Building on INTERMACS, James worked with Naftel to expand the scope of outcomes research at UAB, creating a research team of 35, including surgeons, biostatisticians and research scientists. The group is conducting nearly 100 different studies involving cardiovascular surgery at UAB, along with collaborations with a number of other universities. That team forms the core of KIRSO, as the formal creation of the Institute cements its place at UAB.

kisor 2The KIRSO project team meets weekly for updates on the progress of each research study.“The Institute will strengthen and grow the surgical outcomes research enterprise that first John and now Jim Kirklin have been building at UAB,” said Selwyn M. Vickers, M.D., senior vice president and dean of the UAB School of Medicine. “Outcomes research — the science of understanding how best to care for patients in both short- and long-term scenarios — is one of the most important endeavors in medicine.”

Working with Department of Surgery Chairman Herbert Chen, M.D., the Fay Fletcher Kerner Endowed Chair of Surgery, Kirklin says KIRSO will be available to supply research support to investigators throughout the department.
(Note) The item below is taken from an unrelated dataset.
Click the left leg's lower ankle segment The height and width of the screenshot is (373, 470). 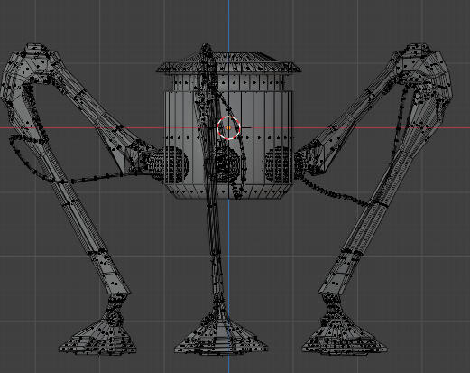[x=115, y=310]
Eventually, the goal will be to provide outcomes research expertise to nonsurgical disciplines across UAB.

“We have decades of experience in how to construct, organize and conduct outcomes studies,” Kirklin said. “We have unparalleled expertise in evaluating results and performing analytics. We are poised to bring that experience to surgical and nonsurgical disciplines across UAB and to other universities and research institutions globally.”

Over the years, the Kirklins and their collaborators have created a method for outcomes research. James Kirklin and Naftel have distilled it into a 10-step process, following a template that establishes a consistent routine that can be amended as needed. Each study is led by a project manager with experience in health care research. The entire team meets each Monday morning to review the progress of every study and determine what steps are required to move the research forward.

“The key to outcomes research is to assess the same level of scientific rigor to outcomes data as you would to any other research study,” Kirklin said. “In many ways, the process is similar to a cardiac operation, with the same level of planning, training, effort and dedication that is required in surgery.”

KIRSO will offer investigators expert services in project management, data collection, database design, statistics, reporting results, regulatory affairs, informatics, research consultation, and education and training.

“We will establish a training program through fellowships and internships that would reach out not only to young surgeons, but also to students in other fields such as public health and epidemiology,” Kirklin said. “I truly believe this Institute will be a transformative step in our understanding of how to determine best outcomes, and a critical component is disseminating that information around the world. And I think this would have made my father smile.”